Литмир - Электронная Библиотека

– Я никогда ни слова против советской власти не произнесла.

– У вас есть доказательства, что не произнесли? – обрывает следователь.

– А у вас есть доказательства, что произнесла?

Не выдерживаю, вываливаюсь из придуманного образа девочки-дурочки. Хорошо еще, слов «презумпция невиновности» не произношу. Из слышанных в детстве долгих рассуждений Модеста Карловича запало в сознание определение презумпции невиновности – следственные органы и судебные инстанции должны доказать, что преступление совершено, а не наоборот. Подозреваемый не должен доказывать, что он чего-то не совершал.

Но это Модест Карлович говорил не сегодня. И не вчера. Он говорил об истоках презумпции невиновности, берущей начало в античном праве. Следователь Пустухин о таком праве, скорее всего, и не слышал. Но мог понять, что не так уж я глупа и наивна, как хочу показаться. Или все же глупа, раз сорвалась…

Что дальше?

В пропасть?

Пронесет?

– Здесь вопросы задаю я! – после паузы рычит Пустухин. Но как-то вяло рычит.

Ух! Не понял, что я говорила. Или отчего-то именно теперь понимать не захотел? Отложил понимание на потом.

Пустухин уже пишет протокол допроса. Такими неуклюжими, такими корявыми фразами пишет, что на его фоне некогда перепечатываемые мной рабкоровские тексты «Анной Карениной» кажутся.

Пустухин протягивает протокол мне – подписать. Следом протягивает на подпись еще одну бумагу.

– Это что?

– Согласие сотрудничать с нами. Будете иногда заходить, рассказывать…

– Что рассказывать?

– Ничего особенного. О ваших подругах-друзьях. О вашей знакомой Долгорукой и ее женихе Ульрихе. О Софье Бобринской и ее муже. Об ухажерах ваших дворянских, о партнерах по фокстроту и прочее… Вы же, Ирина Николаевна, хотите домой, а не на Соловки! И потом, кажется, у вас неприятности с работой. Не разобрались в «ЗиФе» в вашем социальном происхождении «из служащих», – хмыкнув в нос, говорит Пустухин, – уволили. Можем исправить это недоразумение…

– Нет.

– Что значит «нет»? – не понимает Пустухин. – Вы отказываетесь сотрудничать с советской властью?!

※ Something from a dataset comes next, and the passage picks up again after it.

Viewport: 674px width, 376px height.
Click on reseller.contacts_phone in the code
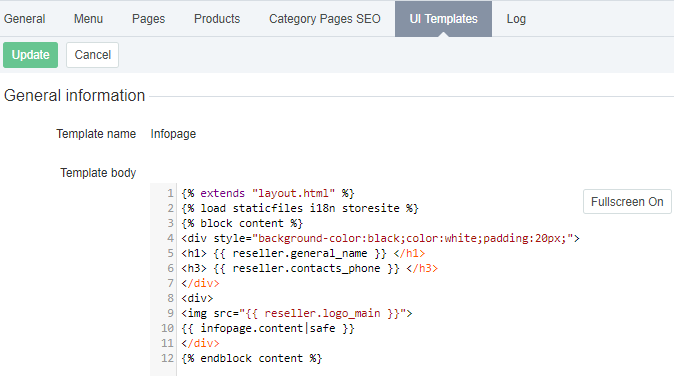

– С советской властью я сотрудничать не отказываюсь. Но каждый может сотрудничать в меру своих сил. Приносить пользу власти я могу только за своей печатной машинкой. Это все, что я умею. А пересказывать вам разговоры приятелей… Память у меня девичья. Никогда ничего умного запомнить не могу, оттого и из университета выгнали, – отчаянно вру. Уж Пустухину-то, поди, известно, с какой формулировкой студентку Тенишеву отчислили с психологического факультета.

– А если на Соловки?

Пожимаю плечами, вдавливая разливающуюся во мне новую порцию ужаса куда-то в глубь себя.

Только бы не зарыдать!

Соловки…

Оттуда, говорят, возвращаются не все. И не всегда.

Меня сошлют на Соловки, и я больше никогда не увижу N.N. Никогда.

– Или в Туруханск, – делает послабление следователь Пустухин. Но больше не грозит, а как-то безнадежно зевает. – Помощи от вас, как от козла молока. Уведите!

Дальше две недели пустоты. Причитаний старой ювелирши. Молитв монахинь. Истерик троцкистки.

Хотя истерик троцкистки Марины хватило только на десять дней. На одиннадцатый ее вызвали. «С вещами». Только отчего-то никто в камере не подумал, что «с вещами» значит «на волю». Гадали лишь, куда дальше сошлют бедолагу.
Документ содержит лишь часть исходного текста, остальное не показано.